Previous
Programmatic Security
Even though configuring the deployment descriptor and specifying roles in the tomcat-users.xml file means that you do not need to write Java code, sometimes coding is inevitable. For example, you might want to record all the users that log in. The javax.servlet.http.HttpServletRequest interface provides several methods that enable you to have access to portions of the user’s login information. These methods are getAuthType, isUserInRole, getPrincipal, and getRemoteUser. The methods are explained in the following subsections.
The getAuthType Method
The getAuthType method has the following signature.
public String getAuthType()
This method returns the name of the authentication scheme used to protect the servlet. The return value is one of the following values: BASIC_AUTH, FORM_AUTH, CLIENT_CERT_AUTH, and DIGEST_AUTH. It returns null if the request was not authenticated.
The isUserInRole Method
Here is the signature of the isUserInRole method.
public boolean isUserInRole(String role)
This method indicates whether the authenticated user is included in the specified role.

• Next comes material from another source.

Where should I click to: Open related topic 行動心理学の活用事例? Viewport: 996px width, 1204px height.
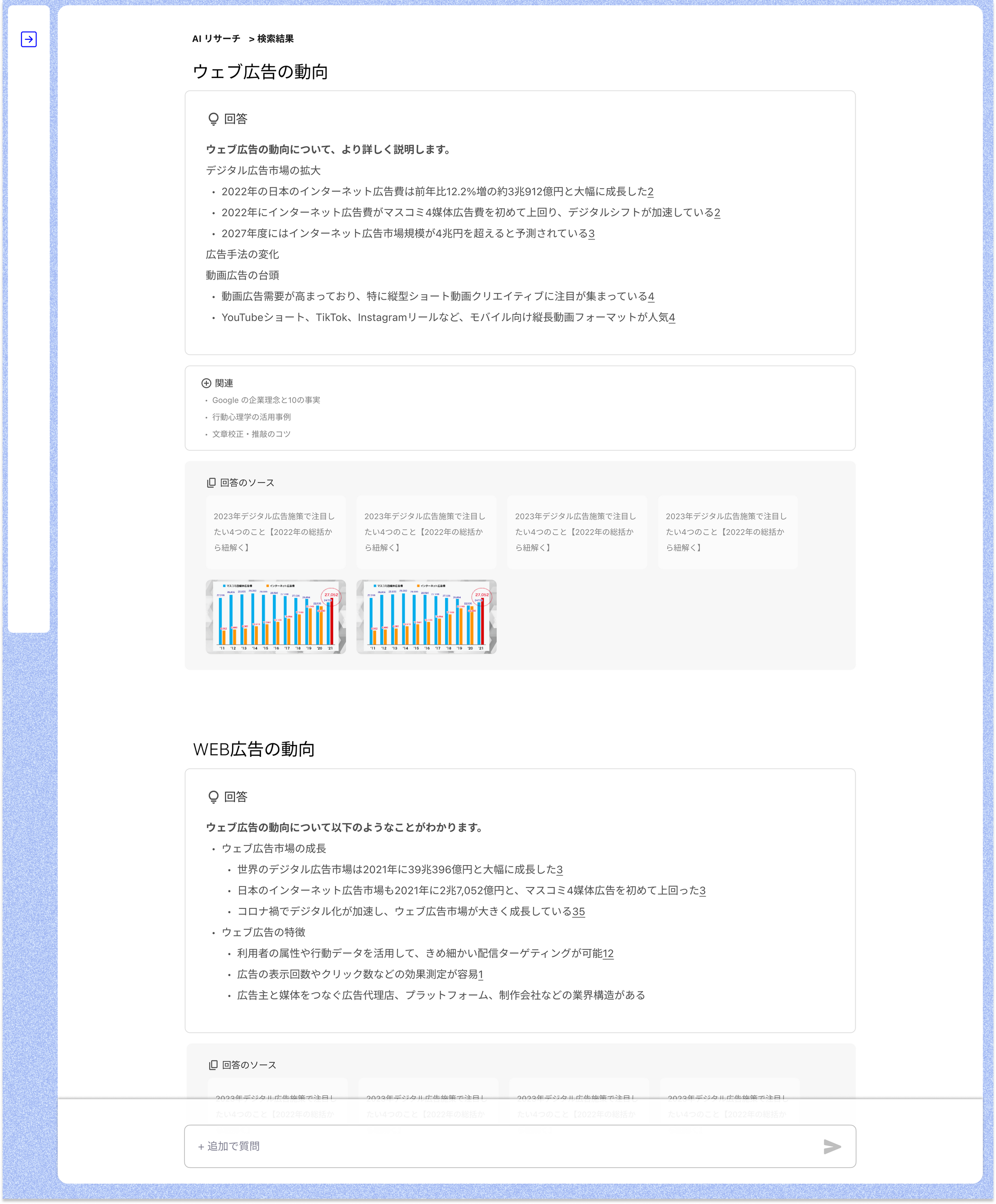(251, 417)
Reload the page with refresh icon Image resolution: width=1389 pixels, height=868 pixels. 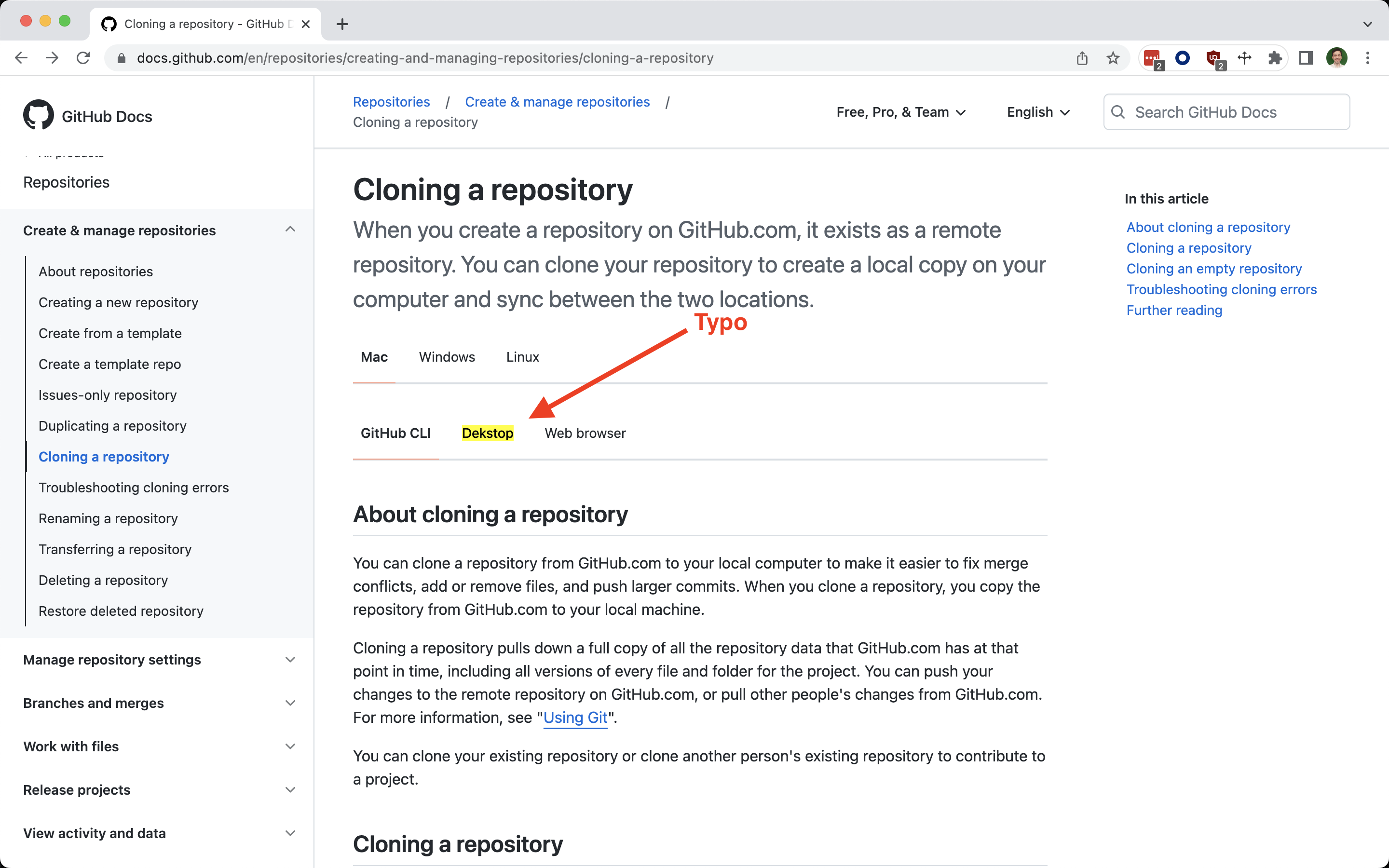[x=83, y=58]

If the user has not been authenticated, the method returns false.
The getUserPrincipal Method
The signature of getUserPrincipal is as follows.
public java.security.Principal getUserPrincipal()

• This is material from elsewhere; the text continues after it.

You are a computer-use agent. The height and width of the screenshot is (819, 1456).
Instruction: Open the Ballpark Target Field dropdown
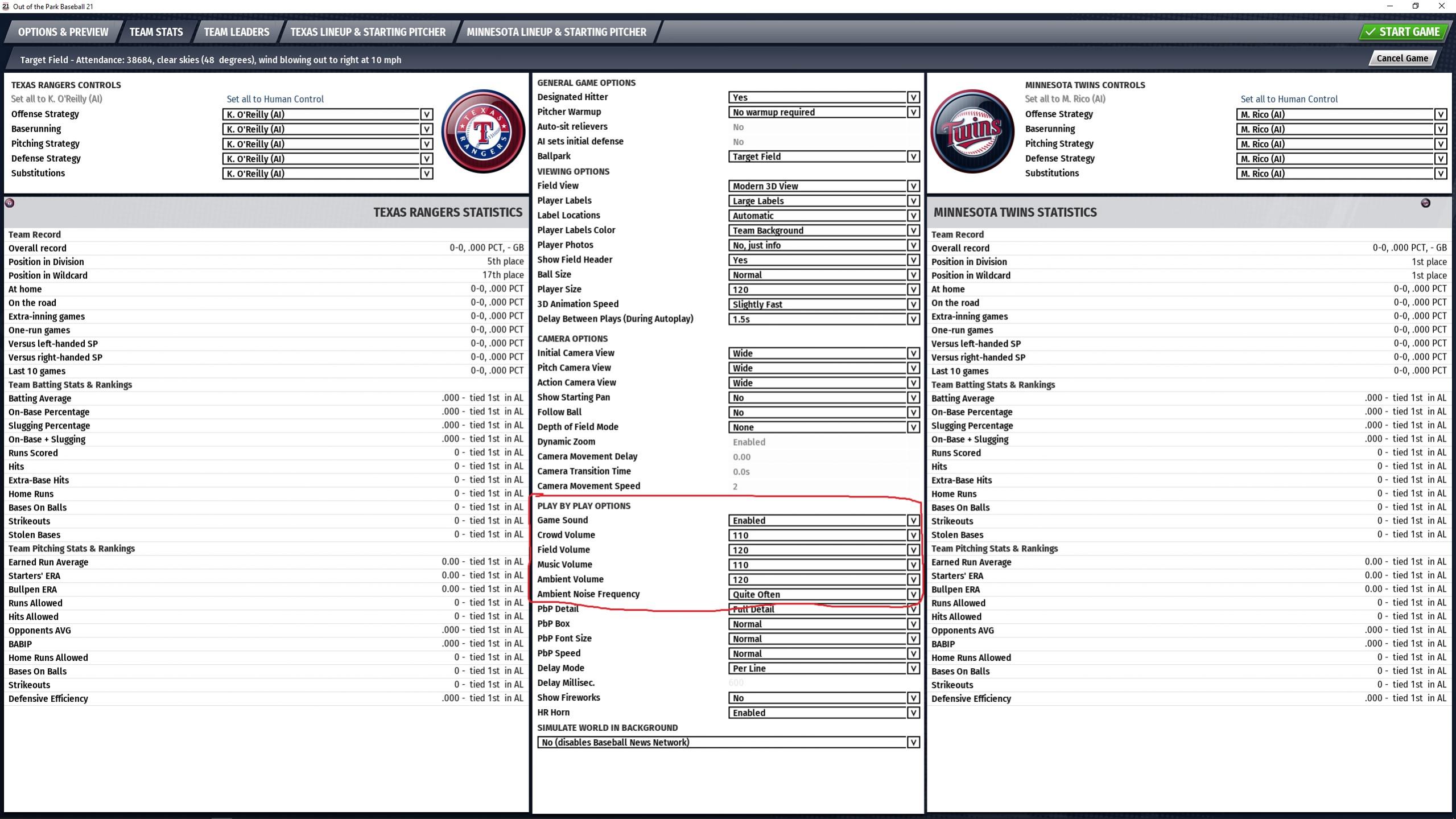coord(817,157)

This method returns a java.security.Principal object containing the name of the current authenticated user. If the user has not been authenticated, the method returns null.
The getRemoteUser Method
The getRemoteUser method has the following signature.

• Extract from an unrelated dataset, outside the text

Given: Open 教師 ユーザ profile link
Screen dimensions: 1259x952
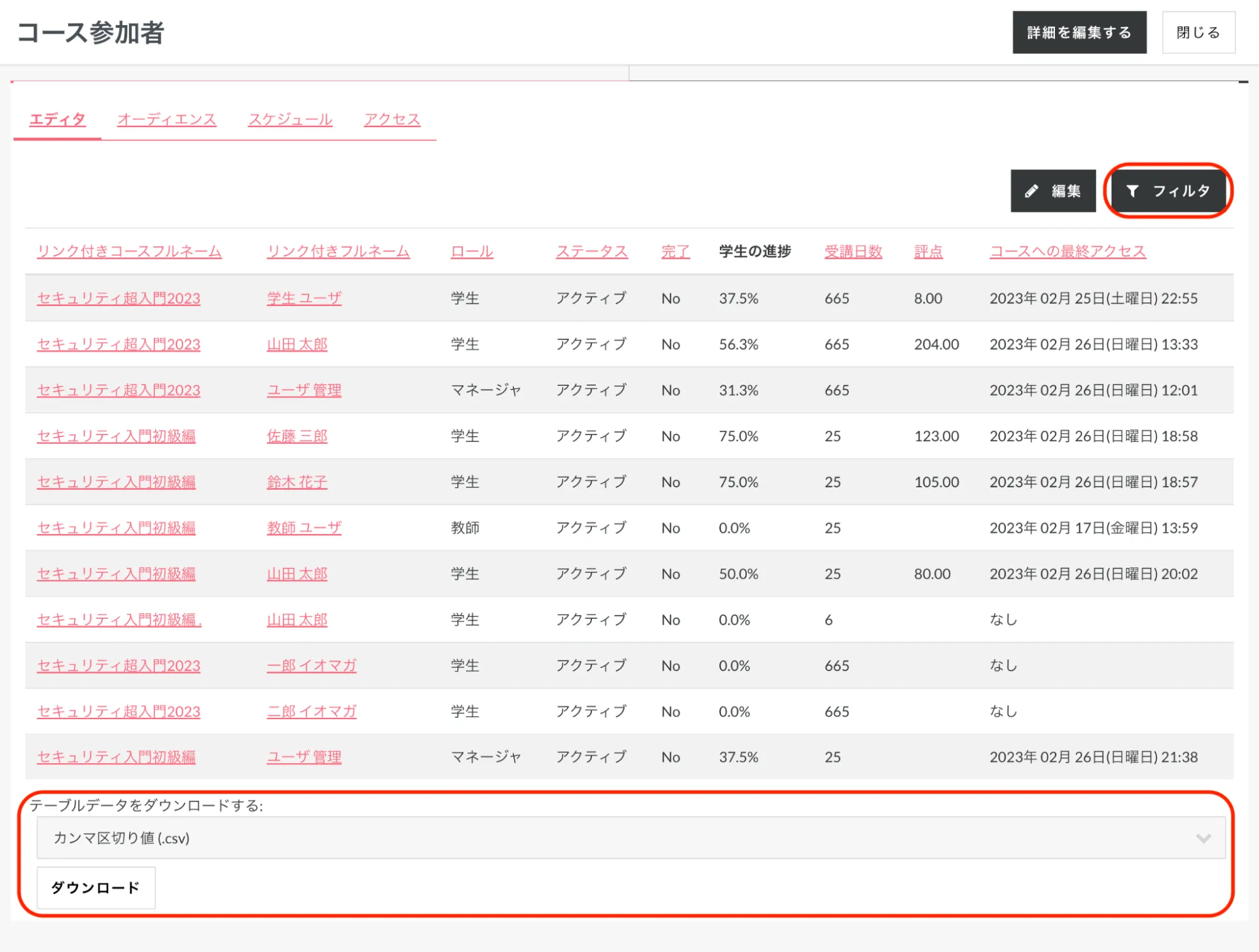Looking at the screenshot, I should 304,528.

public String getRemoteUser()
This method returns the name of the user making this request, if the user has been authenticated. Otherwise, it returns null. Whether the user name is sent with each subsequent request depends on the browser and type of authentication.
Note
You can extend the org.apache.struts.action.RequestProcessor class if you have special needs for security. Check this out in Chapter 22, “How Struts Works”.